É possível que o artista que retratou a cena desejasse expressar a nova ordem do mundo, num país que desde a metade do século dezenove cantava através dos seus poetas as conquistas do progresso, da tecnologia e das ciências naturais. Deus até poderia agir, mas se o fizesse, seria através de mapas e roteiros traçados no plano terreal, em que tudo se explica nos fenômenos físicos, químicos e biológicos.
Na fotografia, feita num hospital do Kansas – mas sua existência já não possui importância, pois um raciocínio se construiu em torno dela, lhe atribuindo realidade –, o que mais impressiona é a serenidade dos pacientes entregues à leitura, numa representação da busca do conhecimento. O fotógrafo parece conhecer a pintura medieval e sua escatologia, o terror em que a Igreja Católica manteve subjugados os seus fiéis. Professo de uma nova religião científica, ele tenta nos convencer de que na doença já não existem dores, esgares, nem pânico, e que ali todos esperam a cura, cheios de fé em um novo deus científico.

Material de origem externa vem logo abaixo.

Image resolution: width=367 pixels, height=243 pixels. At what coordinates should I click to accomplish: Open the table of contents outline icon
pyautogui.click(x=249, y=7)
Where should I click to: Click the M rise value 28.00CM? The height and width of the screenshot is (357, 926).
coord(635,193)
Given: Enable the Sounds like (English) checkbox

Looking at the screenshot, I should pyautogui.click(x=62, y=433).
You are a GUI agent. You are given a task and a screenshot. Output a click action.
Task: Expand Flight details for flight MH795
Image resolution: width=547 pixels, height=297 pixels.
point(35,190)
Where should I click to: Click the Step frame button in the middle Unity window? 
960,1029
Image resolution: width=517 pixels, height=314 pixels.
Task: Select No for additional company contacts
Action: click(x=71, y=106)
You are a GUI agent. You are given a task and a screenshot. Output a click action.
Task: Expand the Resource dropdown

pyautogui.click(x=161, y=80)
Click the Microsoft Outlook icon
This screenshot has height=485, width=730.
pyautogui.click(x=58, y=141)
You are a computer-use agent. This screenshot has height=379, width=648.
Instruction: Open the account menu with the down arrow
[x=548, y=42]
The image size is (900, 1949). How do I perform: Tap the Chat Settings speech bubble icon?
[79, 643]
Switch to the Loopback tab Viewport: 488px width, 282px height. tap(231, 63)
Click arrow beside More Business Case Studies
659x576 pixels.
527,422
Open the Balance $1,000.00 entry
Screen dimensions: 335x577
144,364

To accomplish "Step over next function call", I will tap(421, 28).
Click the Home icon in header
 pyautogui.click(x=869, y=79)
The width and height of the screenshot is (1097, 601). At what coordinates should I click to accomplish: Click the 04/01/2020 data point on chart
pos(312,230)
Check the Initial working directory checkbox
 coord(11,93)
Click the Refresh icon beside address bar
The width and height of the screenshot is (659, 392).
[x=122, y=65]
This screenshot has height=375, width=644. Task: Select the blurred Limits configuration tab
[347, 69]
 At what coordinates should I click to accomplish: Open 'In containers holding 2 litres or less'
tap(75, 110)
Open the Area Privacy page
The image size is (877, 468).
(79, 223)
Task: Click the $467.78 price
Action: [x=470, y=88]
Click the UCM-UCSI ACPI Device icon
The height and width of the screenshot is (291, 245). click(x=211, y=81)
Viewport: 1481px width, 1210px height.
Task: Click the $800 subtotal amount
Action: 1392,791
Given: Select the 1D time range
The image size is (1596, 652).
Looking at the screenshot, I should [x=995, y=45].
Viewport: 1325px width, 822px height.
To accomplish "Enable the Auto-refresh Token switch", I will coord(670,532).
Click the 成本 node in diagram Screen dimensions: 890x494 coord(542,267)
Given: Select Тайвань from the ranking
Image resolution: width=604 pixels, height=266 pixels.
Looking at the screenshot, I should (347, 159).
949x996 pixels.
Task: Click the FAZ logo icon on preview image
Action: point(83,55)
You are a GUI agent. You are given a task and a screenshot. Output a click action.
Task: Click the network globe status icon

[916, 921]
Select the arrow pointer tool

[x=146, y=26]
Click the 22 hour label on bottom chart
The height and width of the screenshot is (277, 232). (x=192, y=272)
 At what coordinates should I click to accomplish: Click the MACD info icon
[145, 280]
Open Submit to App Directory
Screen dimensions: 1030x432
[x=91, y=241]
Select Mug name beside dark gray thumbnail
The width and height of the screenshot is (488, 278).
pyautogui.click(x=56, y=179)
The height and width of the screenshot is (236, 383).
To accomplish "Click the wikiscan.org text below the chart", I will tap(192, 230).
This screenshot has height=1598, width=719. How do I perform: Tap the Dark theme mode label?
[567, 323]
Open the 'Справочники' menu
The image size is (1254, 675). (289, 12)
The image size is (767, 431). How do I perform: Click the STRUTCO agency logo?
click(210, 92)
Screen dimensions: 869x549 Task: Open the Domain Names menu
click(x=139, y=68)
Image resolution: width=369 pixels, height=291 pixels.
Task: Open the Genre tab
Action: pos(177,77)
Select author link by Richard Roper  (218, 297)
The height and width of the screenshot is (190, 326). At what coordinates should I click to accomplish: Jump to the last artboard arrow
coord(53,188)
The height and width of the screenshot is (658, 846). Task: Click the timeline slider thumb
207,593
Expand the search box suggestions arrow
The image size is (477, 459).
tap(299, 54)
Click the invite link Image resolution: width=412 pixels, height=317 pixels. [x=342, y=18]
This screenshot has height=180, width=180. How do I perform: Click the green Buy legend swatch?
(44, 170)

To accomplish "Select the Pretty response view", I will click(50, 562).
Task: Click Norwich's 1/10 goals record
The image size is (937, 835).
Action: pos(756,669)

Por que a lembrança dessa fotografia retornou ao meu consciente, se ela estava guardada no esquecimento? Acho que me impressionou a imagem de americanos lendo em locais públicos. Num avião de Nova Iorque para San Francisco, esperei quase uma hora pela decolagem. Sentados nas poltronas, os duzentos e vinte passageiros liam livros, jornais e revistas, trabalhavam ou se divertiam em laptops, ouviam música nos iPods. Nada foi informado pelo comandante de vôo e ninguém se agitava nem fazia perguntas. Acho que o único ansioso era eu. Após cinqüenta minutos de espera o comandante pediu desculpas pelo atraso e informou que um nevoeiro impedira a decolagem, e que agora seria dado início aos procedimentos de partida. As pessoas continuaram em suas atividades. Perguntei-me se elas também sentiram angústia durante esse tempo e pareceu-me que não. Acho que além de acreditarem na tecnologia, elas também confiavam na ação do Estado. Talvez pensassem que nada poderiam fazer além de esperar. Que em qualquer situação alguém estaria agindo na defesa dos seus direitos, cuidando em protegê-las e respeitá-las.
Como há muito tempo perdi a fé em Deus e no Estado Brasileiro, eu sofri. E é bem possível que continue sofrendo pelo resto dos meus dias.